Business cases put programs 'at risk'

In a budget that focuses on planning and results, only two out of 25 agencies and departments submitted completely satisfactory business cases for their information technology investments.

Starting with the fiscal 2004 budget, released Feb. 3, the Office of Management and Budget is taking a hard line on the business cases agencies submit for their IT programs.

The business cases must meet tough requirements for cost, schedule and performance goals, as well as security. If a business case for a program does not meet all of those requirements, it fails and funding is cut. If it meets some of the requirements, it is put on an "at-risk" list and funding will be withheld.

Mark Forman, OMB's associate director of IT and e-government, announced last month that in the fiscal 2004 budget more than 700 major projects — representing almost $21 billion of the total $59 billion IT request — are at risk.
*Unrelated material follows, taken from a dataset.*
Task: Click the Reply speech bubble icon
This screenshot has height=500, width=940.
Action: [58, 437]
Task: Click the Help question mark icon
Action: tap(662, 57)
The budget documents released Monday delve into the specifics of that announcement, highlighting agencies that are doing a good job and agencies that still have work to do.
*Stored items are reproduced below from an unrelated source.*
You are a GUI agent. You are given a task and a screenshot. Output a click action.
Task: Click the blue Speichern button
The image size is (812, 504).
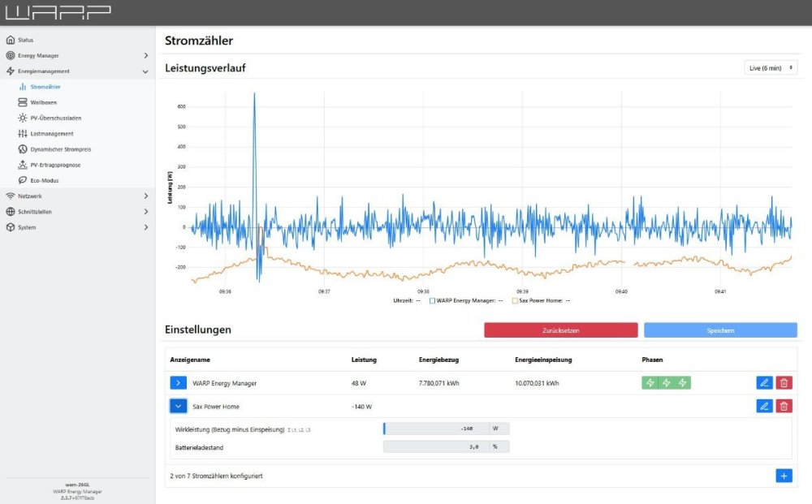click(720, 330)
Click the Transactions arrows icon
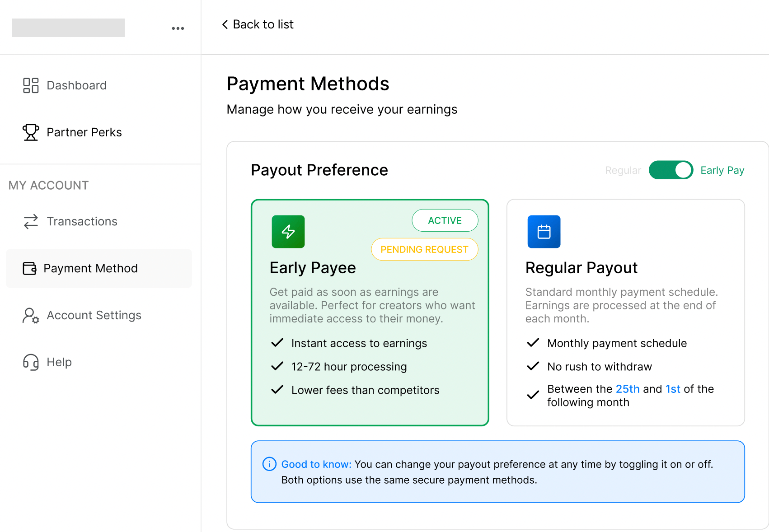The height and width of the screenshot is (532, 769). [x=31, y=221]
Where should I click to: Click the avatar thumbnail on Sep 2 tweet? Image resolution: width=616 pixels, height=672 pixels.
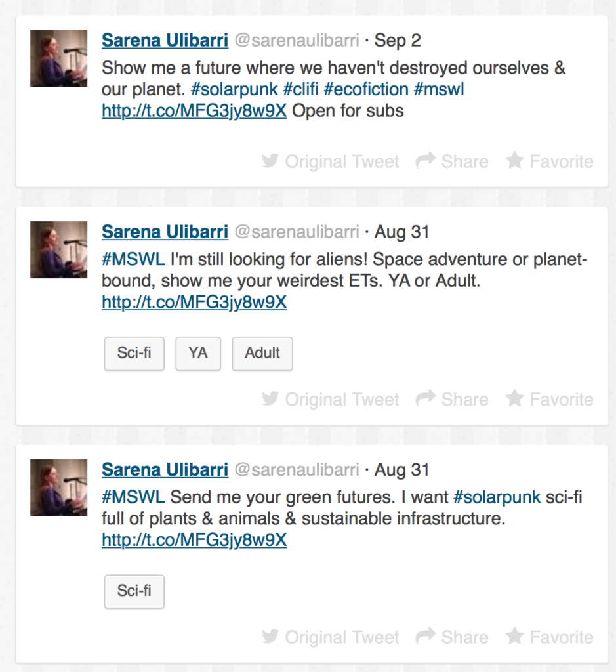click(x=59, y=58)
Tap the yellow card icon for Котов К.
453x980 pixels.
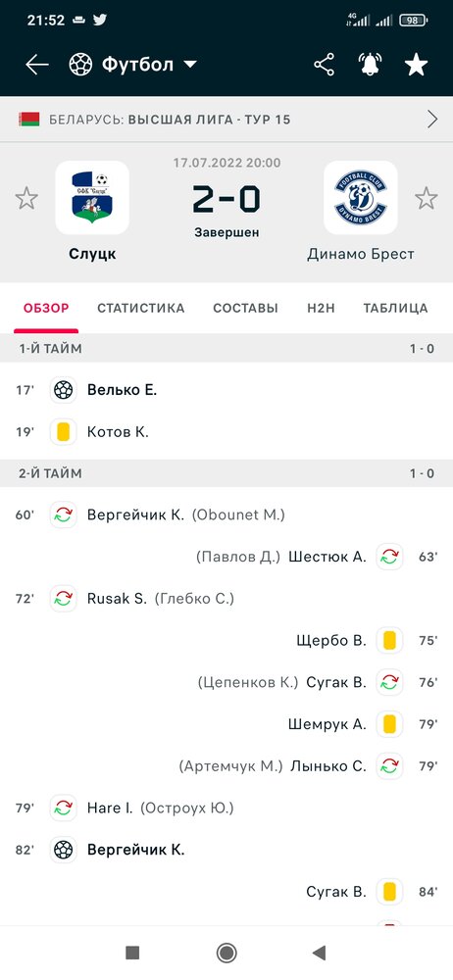63,432
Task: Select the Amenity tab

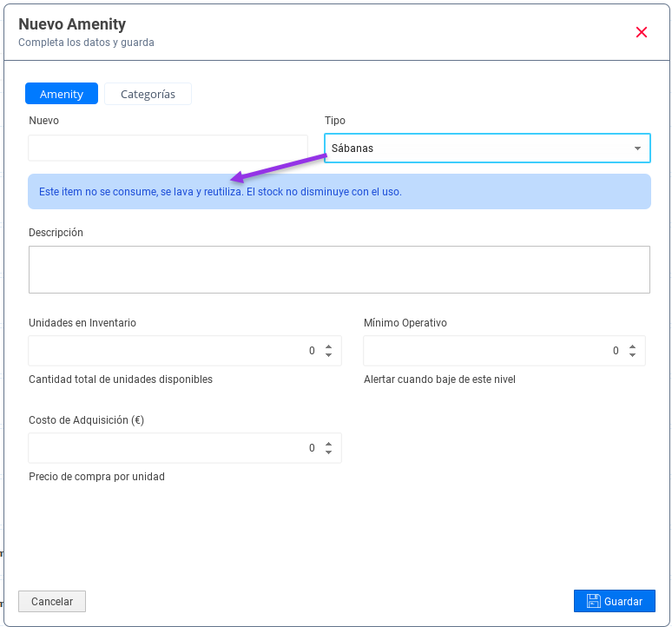Action: pos(62,94)
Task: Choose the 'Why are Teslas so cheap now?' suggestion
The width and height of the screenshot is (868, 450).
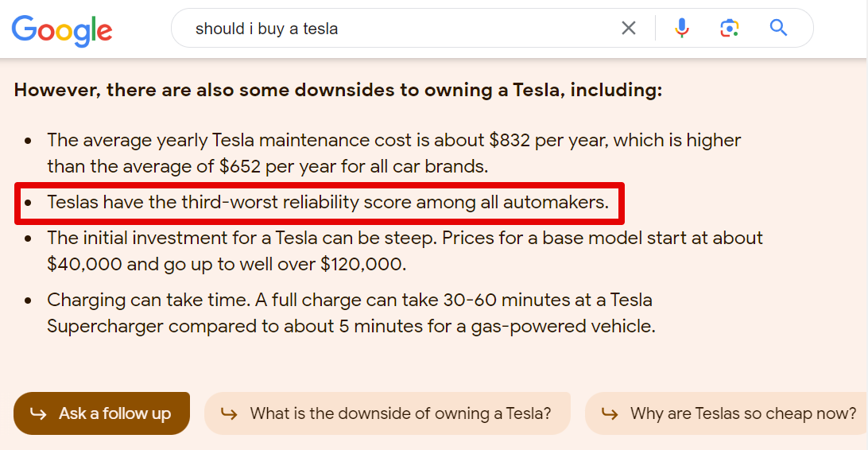Action: click(x=727, y=413)
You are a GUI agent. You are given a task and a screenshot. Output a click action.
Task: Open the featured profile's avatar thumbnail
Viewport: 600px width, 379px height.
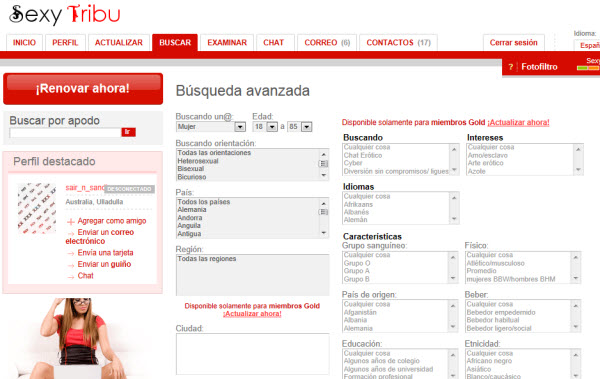point(37,208)
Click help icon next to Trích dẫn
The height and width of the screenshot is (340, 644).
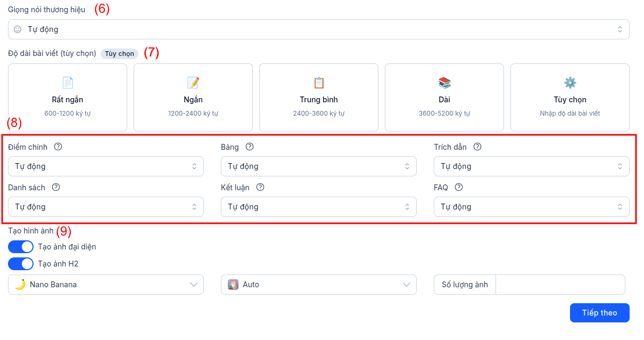[477, 147]
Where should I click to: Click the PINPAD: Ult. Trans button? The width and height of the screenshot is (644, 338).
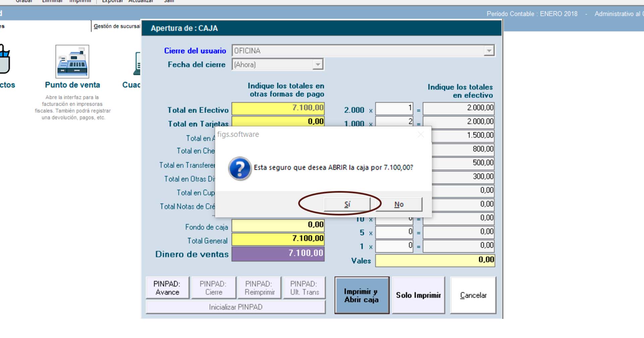305,288
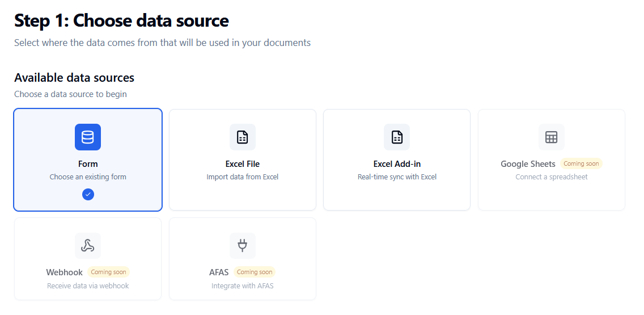The width and height of the screenshot is (644, 315).
Task: Click the "Google Sheets" label
Action: pos(528,164)
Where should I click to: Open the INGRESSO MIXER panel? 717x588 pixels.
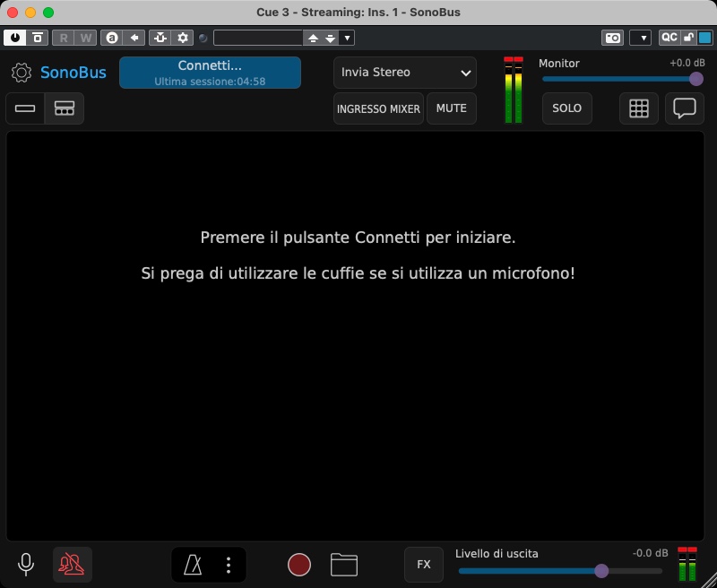[378, 108]
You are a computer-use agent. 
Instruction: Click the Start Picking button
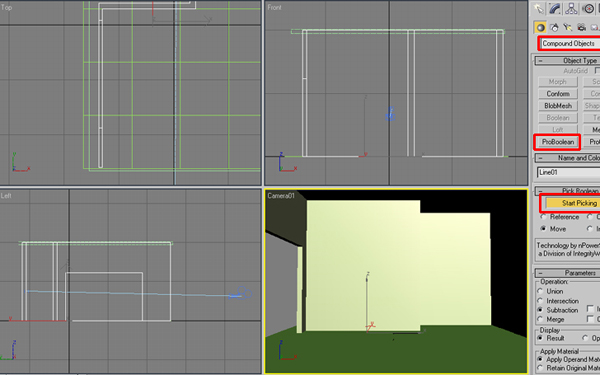(572, 203)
After submitting revisions, the Environmental Protection Agency and the Small Business Administration both received passing scores on all of their business cases, according to budget documents.
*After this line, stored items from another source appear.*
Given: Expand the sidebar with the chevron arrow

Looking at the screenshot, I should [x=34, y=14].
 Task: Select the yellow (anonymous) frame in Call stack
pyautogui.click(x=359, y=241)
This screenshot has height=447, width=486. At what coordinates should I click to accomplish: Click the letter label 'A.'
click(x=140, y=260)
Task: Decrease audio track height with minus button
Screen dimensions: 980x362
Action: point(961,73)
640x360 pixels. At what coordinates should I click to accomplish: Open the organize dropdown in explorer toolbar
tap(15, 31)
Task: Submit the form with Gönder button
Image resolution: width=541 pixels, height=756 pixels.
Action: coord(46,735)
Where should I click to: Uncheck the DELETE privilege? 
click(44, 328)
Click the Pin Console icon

Others, such as the Interior and Labor departments, are on their way toward perfect scores. Only 15 of Labor's 55 business cases were labeled "at risk," but they were all categorized as such because security reviews had not been completed. Those business cases are scheduled for review by the end of March, according to budget documents.

For most other agencies, OMB placed "many" or "the majority" of their business cases on the at-risk list, even though they are all cited as making progress.

For example, OMB placed 15 of the State Department's 24 business cases on the "at risk" list but calls that "a big improvement over last year."